The research, published in Nature Biomedical Engineering , is a major advance in neuronal recording and may help bring scientists a step closer to drawing a detailed synaptic connection map of the brain.
Higher-order brain functions are believed to be derived from the ways brain cells, or neurons, are connected. Neuron-to-neuron contact points are called synapses, and scientists seek to draw synaptic connection maps that show not only which neurons connect to which other neurons, but also how strong each connection is. While electron microscopy has been used with great success to make visual maps of synaptic connections, these images lack information on connection strengths and thus the ultimate function of the neuronal network.

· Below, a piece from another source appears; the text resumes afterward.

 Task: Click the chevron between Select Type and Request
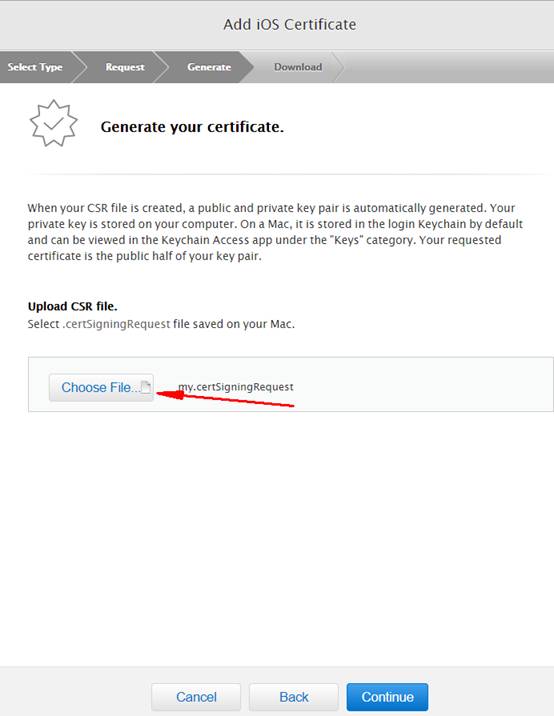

In contrast, a patch-clamp electrode , the gold standard in neuronal recording, can effectively get inside an individual neuron to record a faint synaptic signal with high sensitivity, and thus can find a synaptic connection and tell its strength. Scientists have long tried to apply such high-sensitivity intracellular recording to a large number of neurons in parallel, in order to measure and characterize a large number of synaptic signals and thus draw a map annotated with connection strengths. But they have seldom gotten further than obtaining intracellular access from a handful of neurons at once.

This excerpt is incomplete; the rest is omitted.